_Extrait choisi_:
Au barman inquisiteur, qui s'avance vers moi pour prendre ma commande, j'indique par un signe des paupières, que je fais -grosso modo-partie du Tour. Par conséquent, je ne consomme rien. Je ne suis pas du monde des humains réguliers. Je suis dans la course.
Le mystère engendré par mon air érudit suffit en général à avoir la paix.
Aujourd'hui donc, nous poursuivons la descente vers les précipices. C'est tout le charme du Tour. Les profanes doivent comprendre ceci : ce n'est pas la fête tous les jours. Et c'est précisément pour ça que c'est bon.
Le Tour de France soigne ses temps faibles comme s'il s'agissait de temps forts, parce qu'ils constituent des moments essentiels à sa dramaturgie. Dans vingt, trente ans, quand l'ennui n'aura définitivement plus droit de cité, peut-être irons-nous directement du prologue aux Alpes, puis aux Pyrénées. Mais il y a fort à parier que non. Le Yang montagneux a besoin de son Yin des plaines. La loi des contrastes ne prédomine pas seulement dans les maillots.
Pour un Luz-Ardiden, ce jeudi après-midi, col hors-catégorie juché à 1 715 m d'altitude, il faut compenser par un Carmaux, un Lavaur, un Lisieux. Simple question d'équilibre esthétique. Vous allez penser, qu'une fois encore, j'ai les yeux de Chimène pour les petits coureurs et que je les prends pour plus grands qu'ils ne sont. Faux. Comme les personnages des romans, ils obéissent à la loi du désir. Il convient de longuement le susciter, ce désir, de l'entretenir par la frustration, de le lustrer à coups d'arrivées groupées, d'échappées rattrapées sous la flamme rouge. Il est nécessaire de retarder le climax au maximum. Prudhomme a tout appris chez Flaubert.

_Extraits des données_:

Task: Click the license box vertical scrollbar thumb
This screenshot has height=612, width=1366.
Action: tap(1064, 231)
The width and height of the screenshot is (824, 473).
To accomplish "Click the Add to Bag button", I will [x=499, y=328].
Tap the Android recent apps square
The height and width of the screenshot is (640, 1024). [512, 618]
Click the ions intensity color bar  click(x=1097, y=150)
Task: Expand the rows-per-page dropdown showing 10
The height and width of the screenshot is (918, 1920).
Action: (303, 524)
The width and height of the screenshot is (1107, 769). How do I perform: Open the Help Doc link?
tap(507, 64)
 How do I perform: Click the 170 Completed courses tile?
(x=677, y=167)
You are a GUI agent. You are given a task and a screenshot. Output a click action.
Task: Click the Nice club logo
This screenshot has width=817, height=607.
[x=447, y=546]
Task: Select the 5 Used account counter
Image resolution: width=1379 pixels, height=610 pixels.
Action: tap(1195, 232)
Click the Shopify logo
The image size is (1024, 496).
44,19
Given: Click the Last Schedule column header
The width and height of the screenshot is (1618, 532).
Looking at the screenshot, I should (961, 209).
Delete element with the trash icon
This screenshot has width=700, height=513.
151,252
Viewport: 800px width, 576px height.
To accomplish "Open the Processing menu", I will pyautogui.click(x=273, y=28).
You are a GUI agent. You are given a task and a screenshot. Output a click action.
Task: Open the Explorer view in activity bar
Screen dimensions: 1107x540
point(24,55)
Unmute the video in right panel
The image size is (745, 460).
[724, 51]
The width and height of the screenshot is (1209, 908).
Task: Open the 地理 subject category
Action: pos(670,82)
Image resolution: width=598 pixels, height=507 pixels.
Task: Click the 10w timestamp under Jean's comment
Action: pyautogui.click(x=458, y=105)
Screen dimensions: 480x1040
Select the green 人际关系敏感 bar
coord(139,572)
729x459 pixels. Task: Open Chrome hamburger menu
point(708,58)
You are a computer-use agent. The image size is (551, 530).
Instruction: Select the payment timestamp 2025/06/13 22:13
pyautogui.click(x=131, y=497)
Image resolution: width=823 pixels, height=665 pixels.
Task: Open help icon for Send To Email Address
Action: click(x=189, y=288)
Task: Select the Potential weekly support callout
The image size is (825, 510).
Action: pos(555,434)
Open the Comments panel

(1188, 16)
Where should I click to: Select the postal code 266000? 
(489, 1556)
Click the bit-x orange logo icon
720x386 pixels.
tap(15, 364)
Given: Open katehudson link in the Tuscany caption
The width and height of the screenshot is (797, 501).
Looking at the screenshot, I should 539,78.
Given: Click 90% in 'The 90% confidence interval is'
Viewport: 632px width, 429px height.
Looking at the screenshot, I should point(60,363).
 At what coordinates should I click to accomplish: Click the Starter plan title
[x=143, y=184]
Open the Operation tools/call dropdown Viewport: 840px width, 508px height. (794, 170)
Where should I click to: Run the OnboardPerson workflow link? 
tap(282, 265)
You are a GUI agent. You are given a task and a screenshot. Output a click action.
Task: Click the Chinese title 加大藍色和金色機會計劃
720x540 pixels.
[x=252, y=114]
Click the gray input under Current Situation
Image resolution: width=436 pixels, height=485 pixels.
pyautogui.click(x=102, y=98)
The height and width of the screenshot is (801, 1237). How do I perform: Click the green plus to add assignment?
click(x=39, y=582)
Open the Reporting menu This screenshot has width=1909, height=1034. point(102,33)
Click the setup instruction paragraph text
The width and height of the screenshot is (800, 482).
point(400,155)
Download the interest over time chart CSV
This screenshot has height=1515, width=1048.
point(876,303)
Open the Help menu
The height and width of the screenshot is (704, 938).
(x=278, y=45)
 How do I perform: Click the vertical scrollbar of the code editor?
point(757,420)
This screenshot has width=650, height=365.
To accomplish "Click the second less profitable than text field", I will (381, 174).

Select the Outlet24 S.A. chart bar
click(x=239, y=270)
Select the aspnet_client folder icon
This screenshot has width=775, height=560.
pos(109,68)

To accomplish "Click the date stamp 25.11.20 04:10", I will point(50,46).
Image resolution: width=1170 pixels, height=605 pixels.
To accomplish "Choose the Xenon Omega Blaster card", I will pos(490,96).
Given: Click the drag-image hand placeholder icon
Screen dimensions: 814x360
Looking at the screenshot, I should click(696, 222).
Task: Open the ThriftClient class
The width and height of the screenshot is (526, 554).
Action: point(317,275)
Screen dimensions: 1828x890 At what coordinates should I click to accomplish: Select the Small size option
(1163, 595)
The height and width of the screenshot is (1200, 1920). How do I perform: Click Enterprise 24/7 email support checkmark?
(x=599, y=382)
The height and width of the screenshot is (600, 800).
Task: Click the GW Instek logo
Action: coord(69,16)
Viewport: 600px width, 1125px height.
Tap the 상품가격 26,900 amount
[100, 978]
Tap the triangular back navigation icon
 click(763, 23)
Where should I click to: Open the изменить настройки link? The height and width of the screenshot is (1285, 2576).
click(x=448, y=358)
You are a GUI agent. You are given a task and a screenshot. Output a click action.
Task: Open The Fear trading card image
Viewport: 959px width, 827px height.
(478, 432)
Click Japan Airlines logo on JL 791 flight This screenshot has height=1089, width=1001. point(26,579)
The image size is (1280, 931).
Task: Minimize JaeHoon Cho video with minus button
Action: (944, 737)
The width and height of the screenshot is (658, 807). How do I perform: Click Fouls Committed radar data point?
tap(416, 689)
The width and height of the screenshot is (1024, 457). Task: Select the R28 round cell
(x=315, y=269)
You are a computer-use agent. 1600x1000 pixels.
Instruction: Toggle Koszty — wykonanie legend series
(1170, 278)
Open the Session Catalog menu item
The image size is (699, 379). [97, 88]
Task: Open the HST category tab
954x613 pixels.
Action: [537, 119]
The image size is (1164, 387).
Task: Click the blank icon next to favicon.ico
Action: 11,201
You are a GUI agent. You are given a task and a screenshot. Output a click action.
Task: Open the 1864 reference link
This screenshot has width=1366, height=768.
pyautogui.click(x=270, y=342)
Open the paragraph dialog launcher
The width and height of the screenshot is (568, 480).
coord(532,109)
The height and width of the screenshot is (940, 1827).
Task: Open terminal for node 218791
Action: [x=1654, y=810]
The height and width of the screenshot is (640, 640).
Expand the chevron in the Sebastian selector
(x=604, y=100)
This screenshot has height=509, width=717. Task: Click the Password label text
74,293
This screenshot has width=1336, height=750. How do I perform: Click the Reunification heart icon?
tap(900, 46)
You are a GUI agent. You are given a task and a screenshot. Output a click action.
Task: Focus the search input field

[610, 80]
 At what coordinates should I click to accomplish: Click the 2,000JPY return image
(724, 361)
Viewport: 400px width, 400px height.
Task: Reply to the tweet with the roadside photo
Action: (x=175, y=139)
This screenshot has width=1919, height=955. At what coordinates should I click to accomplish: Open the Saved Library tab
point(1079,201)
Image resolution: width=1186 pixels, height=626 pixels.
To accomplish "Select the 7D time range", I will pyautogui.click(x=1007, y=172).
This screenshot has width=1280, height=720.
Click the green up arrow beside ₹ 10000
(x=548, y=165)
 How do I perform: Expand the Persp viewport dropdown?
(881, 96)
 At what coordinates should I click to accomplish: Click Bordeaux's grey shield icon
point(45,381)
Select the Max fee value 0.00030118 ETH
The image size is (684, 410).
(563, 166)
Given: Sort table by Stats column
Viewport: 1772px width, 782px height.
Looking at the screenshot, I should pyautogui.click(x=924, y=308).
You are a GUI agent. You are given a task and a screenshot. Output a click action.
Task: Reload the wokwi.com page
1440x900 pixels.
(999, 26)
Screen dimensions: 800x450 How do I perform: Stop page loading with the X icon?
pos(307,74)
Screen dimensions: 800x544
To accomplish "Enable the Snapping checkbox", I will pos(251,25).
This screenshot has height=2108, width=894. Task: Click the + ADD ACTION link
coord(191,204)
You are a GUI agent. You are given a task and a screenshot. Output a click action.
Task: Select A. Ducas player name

_Consignes_:
1. Quels noms de lieux l'extrait cite-t-il dans le paragraphe qui commence par « Pour un Luz-Ardiden » ?
2. Pouvez-vous recopier le passage de l'extrait compris entre « Le Tour de France » et « dans les maillots. », bornes incluses, en substituant « mise en scène » à « dramaturgie » ?

_Réponses par point_:
1. Luz-Ardiden, Carmaux, Lavaur, Lisieux

2.
Le Tour de France soigne ses temps faibles comme s'il s'agissait de temps forts, parce qu'ils constituent des moments essentiels à sa mise en scène. Dans vingt, trente ans, quand l'ennui n'aura définitivement plus droit de cité, peut-être irons-nous directement du prologue aux Alpes, puis aux Pyrénées. Mais il y a fort à parier que non. Le Yang montagneux a besoin de son Yin des plaines. La loi des contrastes ne prédomine pas seulement dans les maillots.